Si se hubiera querido abaratar al máximo la tramitación de la patente unitaria se habría optado por la solución propuesta de “English only” que, por supuesto, no aceptaron ni Francia ni Alemania ya que perjudicaba sus propios idiomas. Esta solución hubiera evitado la traducción a cualquier idioma y la utilización del inglés como lengua oficial.

Por encima de todo, España tiene que defender los intereses de nuestras empresas y, por qué no, de nuestro idioma, “recordemos que el español es la segunda lengua con mayor número de hablantes nativos después del chino mandarín con muchos millones de ventaja con respecto al francés y al alemán”.

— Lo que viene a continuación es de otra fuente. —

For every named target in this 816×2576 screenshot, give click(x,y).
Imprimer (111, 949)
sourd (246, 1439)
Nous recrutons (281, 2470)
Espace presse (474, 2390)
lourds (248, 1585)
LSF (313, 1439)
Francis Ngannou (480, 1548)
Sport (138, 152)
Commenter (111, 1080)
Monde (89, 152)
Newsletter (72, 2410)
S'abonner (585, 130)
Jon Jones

Martín añade que “En resumen, para una empresa española la aprobación de la patente única europea supone un agravio comparativo con respecto a las empresas registradas en países en los que se hable cualquiera de los tres idiomas oficiales. Más del 80 por ciento de la documentación científica y técnica se encuentra disponible únicamente en documentos de patentes. Si eliminamos estas fuentes, se perderá la capacidad de difusión, crecimiento y evolución del español en este campo y nuestras empresas e investigadores tendrán que hacer un esfuerzo adicional por conocer el estado de la técnica en otros idiomas, con los consiguientes costes añadidos que ello conlleva.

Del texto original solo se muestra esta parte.